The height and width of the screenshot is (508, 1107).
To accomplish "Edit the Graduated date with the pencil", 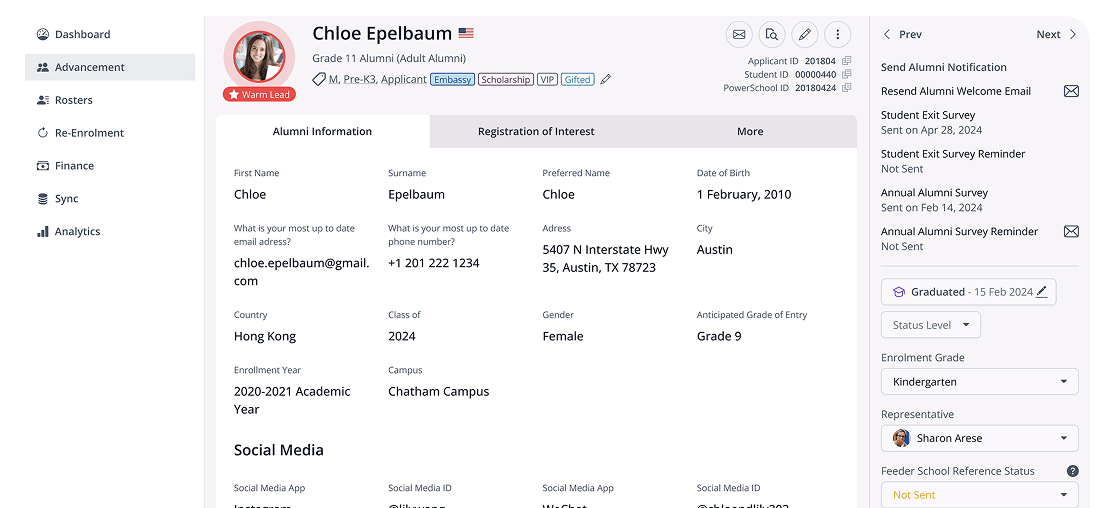I will point(1042,292).
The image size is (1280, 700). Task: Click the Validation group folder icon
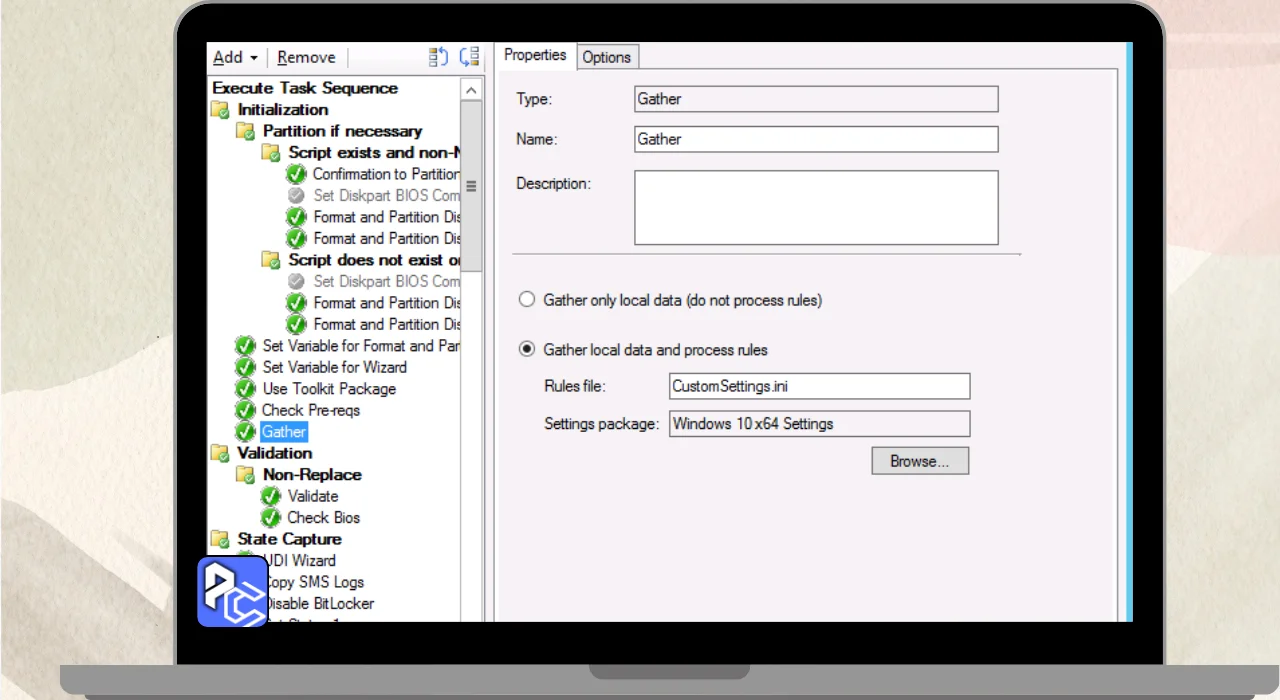pos(220,453)
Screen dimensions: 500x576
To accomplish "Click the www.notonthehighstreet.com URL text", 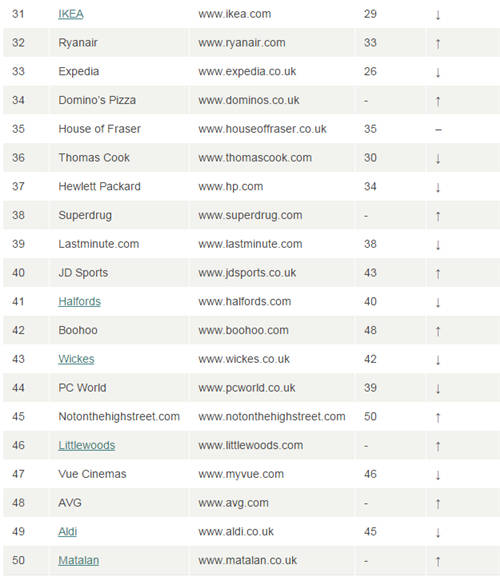I will click(x=272, y=417).
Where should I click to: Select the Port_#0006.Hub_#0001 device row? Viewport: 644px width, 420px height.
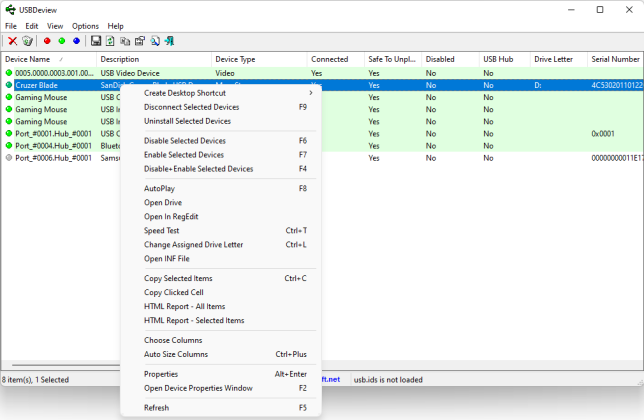pos(50,158)
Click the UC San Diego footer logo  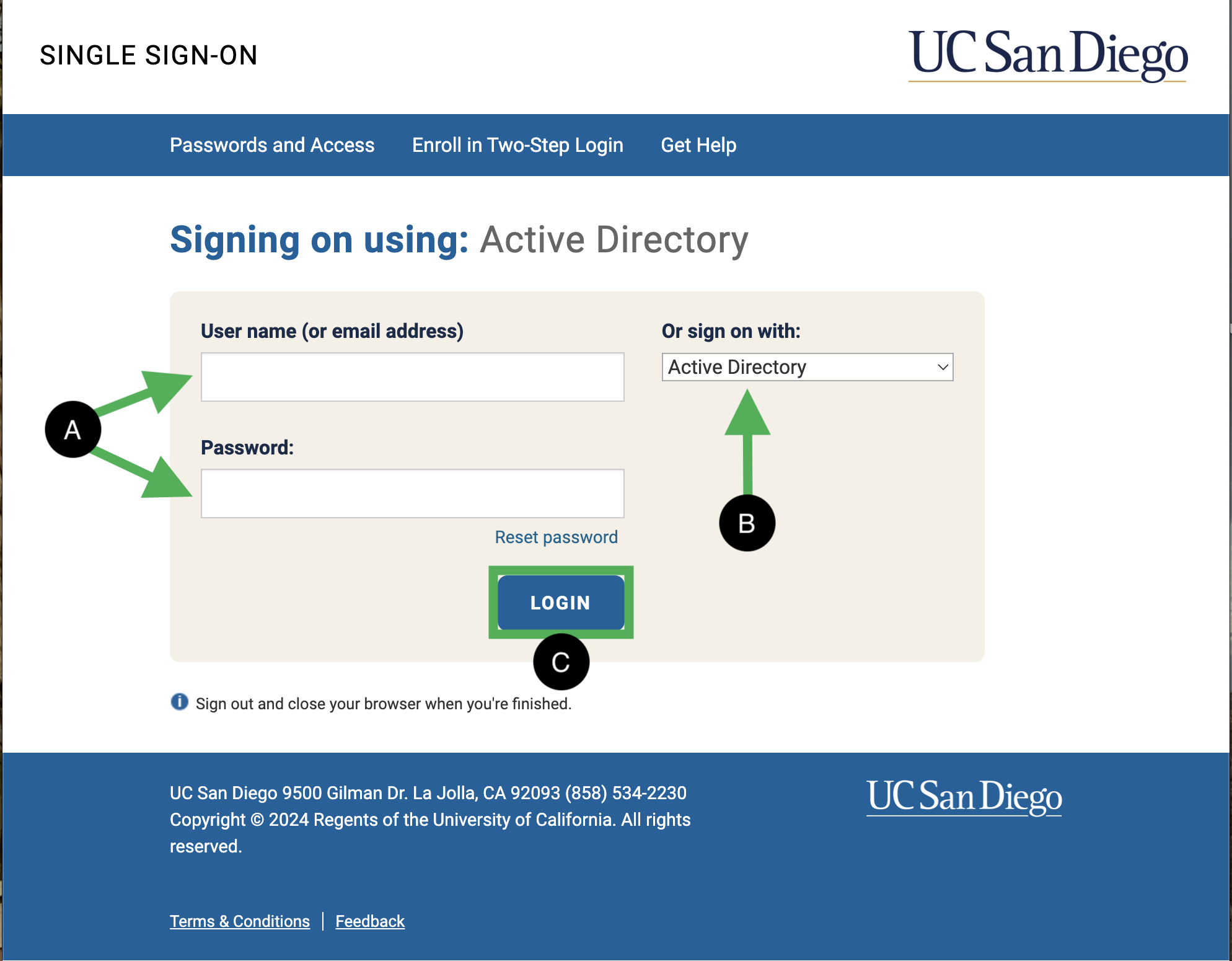[x=964, y=797]
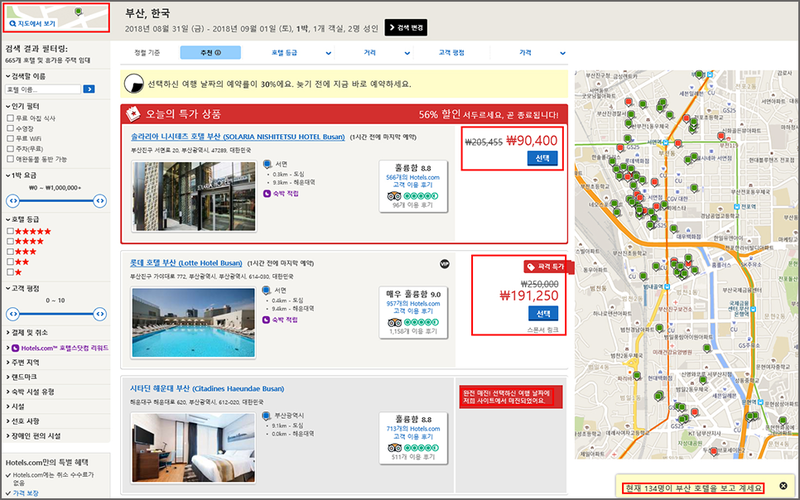Open the map view (지도에서 보기)
Screen dimensions: 800x500
coord(40,20)
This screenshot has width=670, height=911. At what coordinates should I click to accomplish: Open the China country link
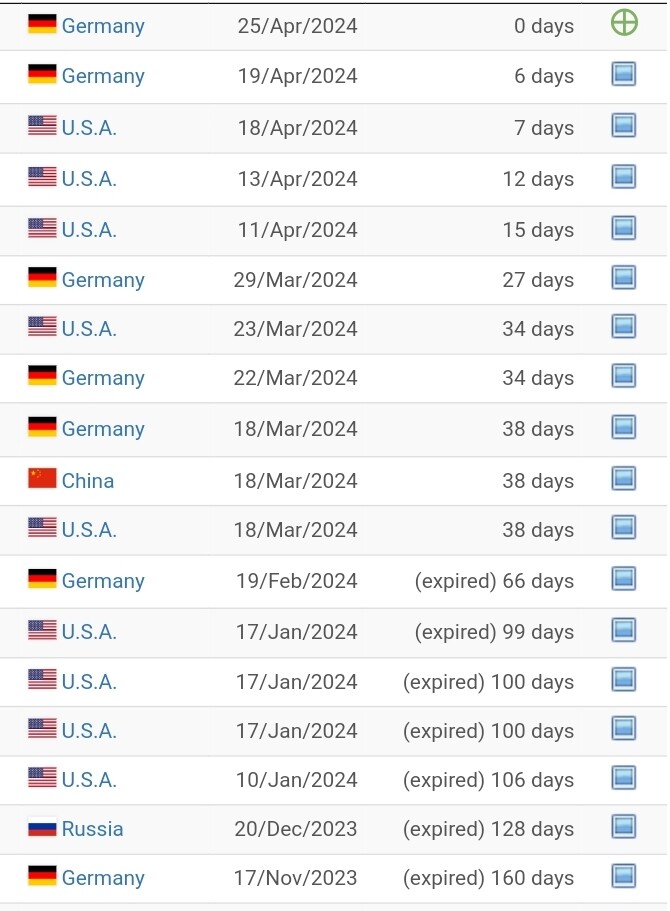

• **Task instructions**: Look for the word "screenshot" in the data, then return every line that contains it.

• **Response to the task**:
The height and width of the screenshot is (508, 1107).
This screenshot has width=670, height=911. At what coordinates should I click to accomplish: Open the China country link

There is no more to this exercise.